Clean up the labels with labs().

ggplot(cites, aes(x = cited_by, y = fwci, colour = factor(year))) +
  geom_point(alpha = 0.5) +
  geom_smooth(method = "lm", formula = y ~ x, colour = "black") +
  scale_x_log10(breaks = c(0.1, 1, 10, 100, 1000),
                labels = c(0, 1, 10, 100, 1000)) +
  scale_y_log10(breaks = c(0.1, 1, 10, 100, 1000),
                labels = c(0, 1, 10, 100, 1000)) +
  scale_color_manual(values = rb_colours) +
  labs(title = "The Relationship between Citations and FWCI",
       subtitle = "235 Open Access Psychological Science Papers",
       x = "Citation Count",
       y = "Field Weighted Citation Impact",
       colour = "Publication Year",
       caption = "debruine.github.io/30DCC-2025/02-slope") +
  theme(legend.position = c(0.15, 0.75), 
        plot.caption = element_text(color = "dodgerblue"))

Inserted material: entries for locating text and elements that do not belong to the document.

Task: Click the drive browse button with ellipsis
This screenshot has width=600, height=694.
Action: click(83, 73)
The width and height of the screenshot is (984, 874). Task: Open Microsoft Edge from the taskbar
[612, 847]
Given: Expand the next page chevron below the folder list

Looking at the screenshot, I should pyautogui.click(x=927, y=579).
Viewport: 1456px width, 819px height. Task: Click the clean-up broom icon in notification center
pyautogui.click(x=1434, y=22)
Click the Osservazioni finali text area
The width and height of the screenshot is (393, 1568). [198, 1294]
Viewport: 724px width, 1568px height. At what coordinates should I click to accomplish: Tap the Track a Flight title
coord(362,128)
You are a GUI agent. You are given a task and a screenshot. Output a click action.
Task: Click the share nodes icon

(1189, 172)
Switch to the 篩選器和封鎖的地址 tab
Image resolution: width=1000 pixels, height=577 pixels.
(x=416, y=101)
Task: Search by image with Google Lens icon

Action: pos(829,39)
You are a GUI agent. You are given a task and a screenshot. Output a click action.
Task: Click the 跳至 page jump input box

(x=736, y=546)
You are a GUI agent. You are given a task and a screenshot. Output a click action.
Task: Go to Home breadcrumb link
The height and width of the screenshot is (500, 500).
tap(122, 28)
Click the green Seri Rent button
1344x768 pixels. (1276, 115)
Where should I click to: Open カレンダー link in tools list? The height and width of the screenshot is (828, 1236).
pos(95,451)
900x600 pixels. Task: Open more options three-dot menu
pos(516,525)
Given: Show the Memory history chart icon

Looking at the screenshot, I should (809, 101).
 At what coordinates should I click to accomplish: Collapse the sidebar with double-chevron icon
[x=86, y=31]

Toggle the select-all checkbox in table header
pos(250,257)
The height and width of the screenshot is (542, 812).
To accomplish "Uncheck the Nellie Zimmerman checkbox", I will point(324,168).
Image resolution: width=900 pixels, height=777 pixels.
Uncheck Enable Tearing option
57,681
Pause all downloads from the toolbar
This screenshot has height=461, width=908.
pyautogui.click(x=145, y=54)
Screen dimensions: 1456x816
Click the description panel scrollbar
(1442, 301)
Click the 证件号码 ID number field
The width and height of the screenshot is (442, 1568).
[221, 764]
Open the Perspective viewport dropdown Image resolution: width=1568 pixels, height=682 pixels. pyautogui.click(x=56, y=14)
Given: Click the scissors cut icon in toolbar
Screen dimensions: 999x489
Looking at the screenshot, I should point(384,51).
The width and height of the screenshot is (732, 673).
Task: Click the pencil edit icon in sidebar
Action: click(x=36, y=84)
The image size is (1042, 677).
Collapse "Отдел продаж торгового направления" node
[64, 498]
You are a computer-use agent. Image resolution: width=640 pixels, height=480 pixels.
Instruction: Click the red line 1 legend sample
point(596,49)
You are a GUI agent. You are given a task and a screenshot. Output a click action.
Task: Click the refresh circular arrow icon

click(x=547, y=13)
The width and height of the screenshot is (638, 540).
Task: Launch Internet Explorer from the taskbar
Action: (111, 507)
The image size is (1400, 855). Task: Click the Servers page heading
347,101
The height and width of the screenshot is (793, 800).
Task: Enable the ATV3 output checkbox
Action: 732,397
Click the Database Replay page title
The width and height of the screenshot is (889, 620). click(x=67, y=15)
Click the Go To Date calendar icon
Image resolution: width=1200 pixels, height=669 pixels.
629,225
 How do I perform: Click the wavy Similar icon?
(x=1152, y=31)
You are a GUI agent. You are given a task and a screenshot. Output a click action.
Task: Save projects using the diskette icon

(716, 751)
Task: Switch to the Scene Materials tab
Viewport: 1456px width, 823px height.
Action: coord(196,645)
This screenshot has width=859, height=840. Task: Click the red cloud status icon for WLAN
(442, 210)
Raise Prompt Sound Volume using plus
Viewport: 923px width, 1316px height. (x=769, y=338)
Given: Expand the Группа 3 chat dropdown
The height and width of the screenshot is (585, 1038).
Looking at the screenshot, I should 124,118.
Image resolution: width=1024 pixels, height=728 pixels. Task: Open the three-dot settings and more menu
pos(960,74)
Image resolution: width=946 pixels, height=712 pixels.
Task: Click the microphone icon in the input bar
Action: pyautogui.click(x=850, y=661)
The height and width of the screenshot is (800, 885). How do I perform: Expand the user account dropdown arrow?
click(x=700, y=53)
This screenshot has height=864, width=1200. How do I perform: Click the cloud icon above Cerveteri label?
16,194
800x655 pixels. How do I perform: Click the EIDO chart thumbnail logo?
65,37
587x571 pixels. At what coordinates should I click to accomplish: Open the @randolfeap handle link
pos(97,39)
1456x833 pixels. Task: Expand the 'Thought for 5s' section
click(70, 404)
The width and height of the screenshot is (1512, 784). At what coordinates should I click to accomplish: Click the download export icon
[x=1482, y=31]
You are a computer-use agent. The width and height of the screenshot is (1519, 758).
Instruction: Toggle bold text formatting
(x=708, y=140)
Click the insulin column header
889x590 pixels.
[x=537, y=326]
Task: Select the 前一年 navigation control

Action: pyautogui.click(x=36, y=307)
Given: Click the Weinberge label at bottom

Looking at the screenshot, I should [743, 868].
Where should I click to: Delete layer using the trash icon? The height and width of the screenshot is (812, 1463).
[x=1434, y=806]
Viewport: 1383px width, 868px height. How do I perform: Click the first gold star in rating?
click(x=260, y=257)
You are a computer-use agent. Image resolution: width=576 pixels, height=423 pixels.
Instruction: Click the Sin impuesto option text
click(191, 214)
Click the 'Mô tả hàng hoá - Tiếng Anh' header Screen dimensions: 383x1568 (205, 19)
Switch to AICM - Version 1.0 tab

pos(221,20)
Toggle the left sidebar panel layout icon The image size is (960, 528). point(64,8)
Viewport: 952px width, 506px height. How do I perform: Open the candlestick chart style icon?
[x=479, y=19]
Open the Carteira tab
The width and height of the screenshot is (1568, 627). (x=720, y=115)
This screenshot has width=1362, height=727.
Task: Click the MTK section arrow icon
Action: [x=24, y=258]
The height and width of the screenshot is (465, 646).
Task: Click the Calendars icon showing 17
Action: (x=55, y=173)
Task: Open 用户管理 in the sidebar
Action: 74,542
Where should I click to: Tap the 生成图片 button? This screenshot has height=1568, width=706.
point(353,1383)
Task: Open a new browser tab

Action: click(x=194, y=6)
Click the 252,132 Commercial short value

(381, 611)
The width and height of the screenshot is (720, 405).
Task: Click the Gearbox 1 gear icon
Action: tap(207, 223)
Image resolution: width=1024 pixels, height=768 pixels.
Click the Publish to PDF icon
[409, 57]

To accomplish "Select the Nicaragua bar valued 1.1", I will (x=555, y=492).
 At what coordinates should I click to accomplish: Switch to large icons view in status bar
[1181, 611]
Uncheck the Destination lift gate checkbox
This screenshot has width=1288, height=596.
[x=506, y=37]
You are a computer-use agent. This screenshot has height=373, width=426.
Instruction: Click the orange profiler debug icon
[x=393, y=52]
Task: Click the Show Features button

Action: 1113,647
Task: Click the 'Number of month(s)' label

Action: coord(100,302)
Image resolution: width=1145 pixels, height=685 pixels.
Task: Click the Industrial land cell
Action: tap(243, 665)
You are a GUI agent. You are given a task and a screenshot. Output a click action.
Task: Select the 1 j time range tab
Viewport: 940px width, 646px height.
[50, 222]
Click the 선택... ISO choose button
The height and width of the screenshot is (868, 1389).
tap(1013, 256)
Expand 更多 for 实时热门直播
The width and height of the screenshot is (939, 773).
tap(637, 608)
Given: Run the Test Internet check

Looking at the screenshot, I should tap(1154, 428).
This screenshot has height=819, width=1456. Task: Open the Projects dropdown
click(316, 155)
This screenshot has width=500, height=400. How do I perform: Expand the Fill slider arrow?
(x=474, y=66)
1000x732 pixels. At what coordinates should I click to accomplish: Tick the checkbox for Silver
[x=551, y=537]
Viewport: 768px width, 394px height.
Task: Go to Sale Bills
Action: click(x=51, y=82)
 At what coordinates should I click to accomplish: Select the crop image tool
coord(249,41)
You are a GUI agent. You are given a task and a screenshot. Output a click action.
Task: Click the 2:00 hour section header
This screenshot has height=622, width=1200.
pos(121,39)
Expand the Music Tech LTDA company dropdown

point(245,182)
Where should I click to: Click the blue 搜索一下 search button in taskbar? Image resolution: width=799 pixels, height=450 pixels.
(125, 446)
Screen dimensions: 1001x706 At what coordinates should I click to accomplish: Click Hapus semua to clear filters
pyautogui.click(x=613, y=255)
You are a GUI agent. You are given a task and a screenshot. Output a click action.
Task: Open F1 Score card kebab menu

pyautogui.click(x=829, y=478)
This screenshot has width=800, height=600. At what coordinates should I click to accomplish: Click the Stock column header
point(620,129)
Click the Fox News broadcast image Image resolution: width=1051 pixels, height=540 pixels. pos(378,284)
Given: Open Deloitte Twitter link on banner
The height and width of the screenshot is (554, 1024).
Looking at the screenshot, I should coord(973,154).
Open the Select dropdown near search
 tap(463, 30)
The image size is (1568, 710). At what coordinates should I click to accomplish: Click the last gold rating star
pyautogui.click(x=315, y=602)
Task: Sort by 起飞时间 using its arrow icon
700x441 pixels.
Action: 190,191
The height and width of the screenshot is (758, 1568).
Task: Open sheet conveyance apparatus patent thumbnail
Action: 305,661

Figure 2.1: A chart showing the relationship between citation count (plotted on the x-axis) and field-weighted citation impact (FWCI; plotted on the y-axis). The relation is strongly positive and linear, with some variation. The papers are represented by points with the colour by year of publication (2014-2024), showing that the papers above the regression line tend to be more recent, and those below the line tend to be older.